Martini architecture
From JuniperClue
The Martini architecture consists of several discrete ASICs. The primary features include two A-Chips, one B-Chip per-FPC, and the Internet Processor ASIC (Internet Processor II (CF-Chip), or Internet Processor (C-Chip) on older M20 and M40 Switch Boards), SRAM, DRAM, and a PowerPC processor. There are also a number of smaller control processors and control buses which our discussion will omit for clarity.
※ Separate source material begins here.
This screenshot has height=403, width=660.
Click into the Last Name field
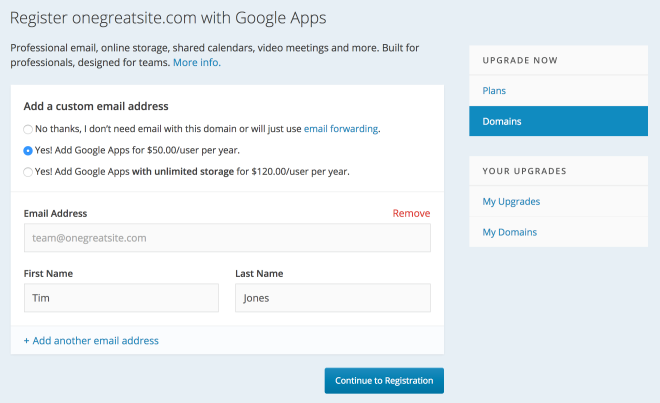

The Martini architecture is applied most directly in the M40, M20, M5, and M10 routers, and is used in a scaled up form in the M160 and a scaled down form in the Calvin architecture routers, the M7i and M10i.
Packet Flow
Physically PICs are installed into FPCs, which are seated in the chassis. Packets enter the router through a port on a PIC, and ASICs on the PIC perform the media-specific processing and decapsulation.
The packet is then handed to the Bi portion of the B chip of its FPC. The Bi removes the L2 packet headers and extracts the L3 headers. L2 header processing is performed using a set of microcode engines in the B-Chip. The packets are then segmented into 64 Byte J-cells, and passed to the A1 chip.
A1 performs memory allocation for the shared memory across the FPCs, which is connected to the Bm portion of the B-chips on the FPCs. A1 hands the extracted notification, lookup key, and information needed to retrieve the packet to the C or CF-Chip (depending on the platform vintage). As a result, the cells of a packet are sprayed across all FPCs.
The CF-chip is equipped with a number of parallel microcode engines which perform a lookup on the key data against the CF connected SRAM. The CF then passes a notification and recovery information to the A2 chip. A2 hands the information to the Bo section of the correct FPC.
The egress Bo queues the notification for transmission. When the packet's time has come, Bo requests the needed cells from A1 which then collects the cells from the shared memory. Bo adds the correct L2 headers, then passes the packet to the outbound PIC.
The same Bm accessed SDRAM is also used for Bo notification queuing. Approximately a quarter of the SDRAM is reserved for this purpose.